When my husband died my daughter did what he’d always done for me: kept my financial affairs in order. But she had to do more than he did because now I just lay in bed, often with the covers over my head, wishing I could die. I let the mail, including bills and checks, lie around any old place, piling up.
For months I didn’t even get dressed to fetch food and there were many times that my frig and cupboard were completely bare. My clothes were in shambles. I didn’t buy anything new for four years.
I slept a lot, and procrastinated as much as possible. After all, I had no control over my life, did I? I even put off making beauty appointments until it was too late and the salon was all booked up. Then I felt so unkempt that I was too embarrassed to go anyplace, so I just stayed home.
And then
—
just as suddenly as I gave up—I came back to life. What happened? I realized that so many people had so many more problems than I did that it behooved me to be grateful.
I’d like to tell my story to your readers, so that they too can experience the same miraculous recovery.
The manuscript ends there. I imagine it is because Mom did not know what to say next. She couldn’t tell anyone how to experience the miraculous recovery, because she had no idea how it had happened to her.
It was not drugs. She stopped taking them long before my father died. She did occasionally see a psychiatrist, but he was a man who treated her with nothing but kindness. His sympathetic ear was surely helpful, but he was not the reason behind the great transformation. The real catalyst was something that Mom could not admit, even to herself.
This was the first time in her life that she had ever lived alone, and once Mom finished mourning my father, she thrived on it. You could see it just by looking at her. She wrote in a note, “People tell me that I’ve never looked better.” It was true. Nearing eighty, with thick white hair and a vivacious smile, she had turned into a very beautiful old lady. She stopped caring what people thought and started wearing outlandish clothes of many colors. She draped herself with costume jewelry and delighted in her own eccentricity. Mom had always talked easily to strangers, and now she made new friends each time she boarded a bus. She met people everywhere she went—in the grocery store, at the movies, just walking through the park. But most of all she stopped berating herself for all the things she hadn’t done—and she switched off the voice inside her head.

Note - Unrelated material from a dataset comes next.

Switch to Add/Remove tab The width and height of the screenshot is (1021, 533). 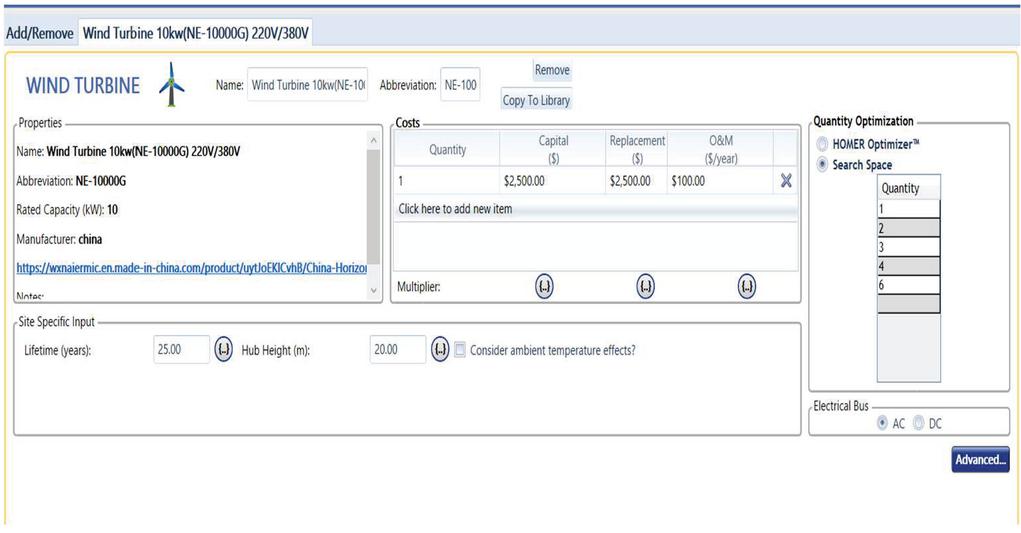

“My mother is dead,” she wrote. “It’s time I stopped letting her tell me how to live. Why should I care what she thinks? I have so little time.”
She was slightly high, like a person just after the first electric sip of a martini, and she did exactly what she felt like doing. She had always wanted to serve people, and now she simply started helping those around her. She would never be a doctor, but she could care for sick friends, and she often had them stay with her for months on end. She made a kind of family of other people’s children and grandchildren, and they were constantly in and out of her house.

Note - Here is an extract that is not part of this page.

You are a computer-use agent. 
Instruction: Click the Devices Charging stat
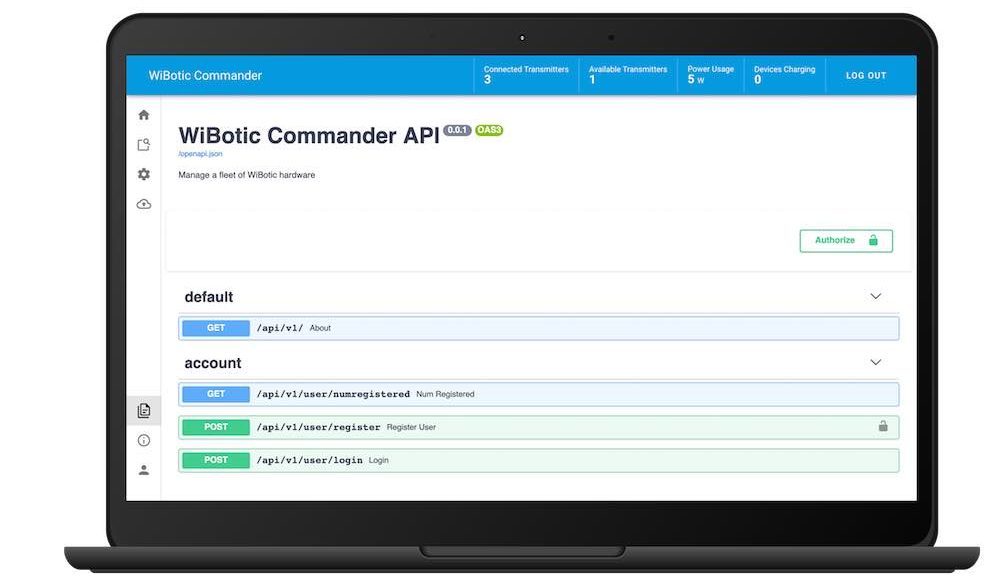pos(784,75)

She took in student boarders too. She said it was to help pay the rent, but it was really because she liked having young people in the apartment. Her phone was always busy, her apartment always full of life. She traveled—to Russia, to India, to visit old friends in France and Switzerland. And she invited them to visit her.
She filled her life with all the things that she had always wanted—art, music, people—and freed herself from everything that did not make her happy. When she found that Bob and I could not keep from treating her like the sad old Mom she used to be, she simply cut us loose. She did not need that. For the happiest years of her life, Mom relied almost entirely on herself.
She wrote the very last note in the box when she was almost eighty. By then her arthritic hands had trouble grasping the pen, and her handwriting had turned into a hesitant wavering line. But the words are strong, positive, optimistic, without a single uncertain note. “I am not going to lower my sights,” Mom wrote. “I am going to live up to the best in myself. Even if it means some painful changes. I am no longer afraid.”
Gifts
That last letter was my mother’s
final gift to me, and I read it with tears running down my face. She had no way to know that I would ever find it, or how happy I would be to discover that at the end of her life she finally found her truest self. She had traveled through obedience to anger and rebellion and finally come to rest in a place where she was not only independent, but also happy.
Meeting Mom—the real Mom—was even harder than I had expected. I never thought her life was easy, but until I read her letters I had not known the enormous burden of pain that she carried with her. Each letter was like a reproach, and as I thought about the Mim Tales I wished that I had been more considerate, more understanding, that I had given her more support. Mom was so generous to me, and I gave so little in return.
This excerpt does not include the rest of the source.